- Directed by: Melville Brown Ray Culley, assistant director
- Screenplay by: George Waggner
- Story by: E. Morton Hough
- Produced by: M. H. Hoffman
- Starring: Mary Carlisle Hardie Albright Joan Marsh
- Cinematography: Gilbert Warrenton
- Edited by: Louis Sackin
- Production company: Liberty Pictures
- Distributed by: Columbia Pictures
- Release date: June 18, 1935 (US);
- Running time: 69 minutes
- Country: United States
- Language: English

= Champagne for Breakfast =

1935 film directed by Melville Brown

Champagne for Breakfast is a 1935 American comedy-drama film, directed by Melville Brown. It stars Mary Carlisle, Hardie Albright, and Joan Marsh, and was released on June 18, 1935.

==Plot==
When struggling attorney Bob Bentley is forced to take a job as a process server, he meets Vivian and Natalie Morton at their father's house when he goes to serve some papers to the elder Morton. While there, he learns that the family has fallen on hard times, and in the course of his visit he and the two daughters discover the Bradley Morton's dead body, who has committed suicide. The only asset they have remaining is an avocado farm in California. Vivian and Bob begin a romance. With nowhere to live after their house and its contents are auctioned off, the girls agree to stay in the apartment of Wayne Osborne, their father's ex-business partner. Osborne is romancing Natalie, while trying to get her to agree to sell him the lease of the avocado farm. Unbeknownst to the girls, Osborne is attempting to swindle them out of the property, so he can sell it at a huge profit to Mr. Reach, who wants to develop it into a racetrack. Natalie wants to sell the lease to Osborne, but Vivian is suspicious of him. Bob and his roommate, Swifty Greer, and their friend, known as "The Judge", begin to investigate Osborne. The Judge is a known gambler.
Through Edie, Reach's daughter, Bob learns of the plans for the raceway. He puts together all the details of the plan and puts the paperwork in his briefcase. When Vivian sees Bob out with Edie, she gets the wrong idea, and refuses to see him. Bob realizes that Reach does not know of Osborne's under-handedness, and meets him to tell him what is going on. Reach does not believe Bob, so Bob takes him to his office, to show him the paperwork which will prove what he is talking about. However, the Judge has used the briefcase as surety on a horse wager he has made. However, before things can get worse, the Judge arrives with the briefcase, having won his bet.
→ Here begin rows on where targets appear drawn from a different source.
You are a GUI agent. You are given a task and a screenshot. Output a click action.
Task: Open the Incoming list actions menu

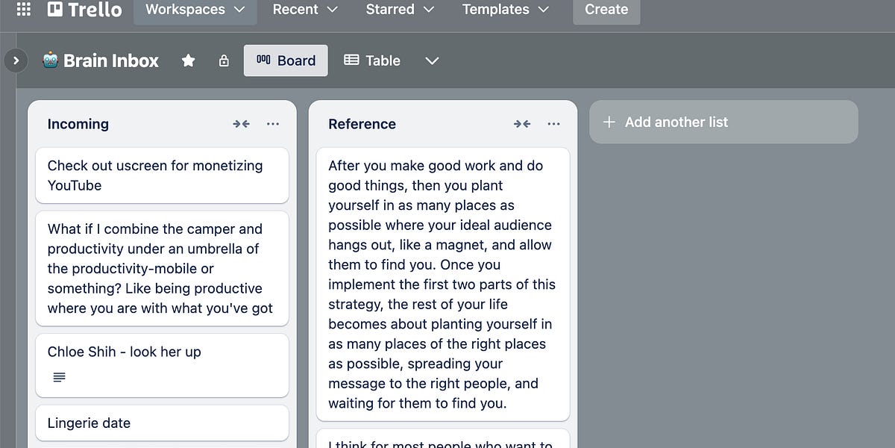(273, 124)
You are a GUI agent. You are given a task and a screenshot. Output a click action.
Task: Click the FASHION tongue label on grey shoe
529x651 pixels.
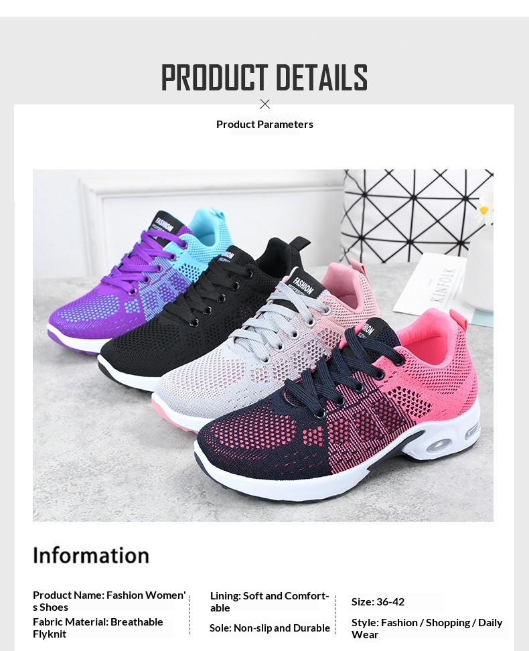coord(304,283)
Osborne and an associate are arrested, and Reach buys the avocado farm from the Morton sisters.

==Cast==
- Mary Carlisle as Edie Reach
- Hardie Albright as Bob Bentley
- Joan Marsh as Vivian Morton
- Lila Lee as Natalie Morton
- Sidney Toler as The judge
- Bradley Page as [Wayne] Osborne
- Emerson Treacy as Swifty [Greer]
- Adrian Rosley as Alberto Vermicelli
- Wallis Clark as Reach
- Clarence Wilson as Monte Raeburn

==Production==
In April it was announced that Melville Brown would be directing the project. At the same time the cast was revealed to include Joan Marsh, Hardie Albright, Mary Carlisle, Vince Barnett, Bradley Page, Luis Alberni, Emerson Treacy, Lila Lee, Sidney Toler, Edward Martindel, Lucien Privel, Clarence Wilson, Tammany Young, Jack Grey, and Will Stanton. Production was completed by the beginning May 1935. The film was originally scheduled for release on June 26, but opened on June 18.

==Reception==
Silver Screen gave the film a "so-so" review. Motion Picture Review gave the film a negative review saying it was a "shallow and pointless story dressed up with smart talk and scenes of fashionable restaurants." Harrison's Reports was kinder to the film, complimenting the acting of both Mary Carlisle and Sidney Toler. They felt the film was at times humorous and at other times suspenseful, and enjoyed the ending.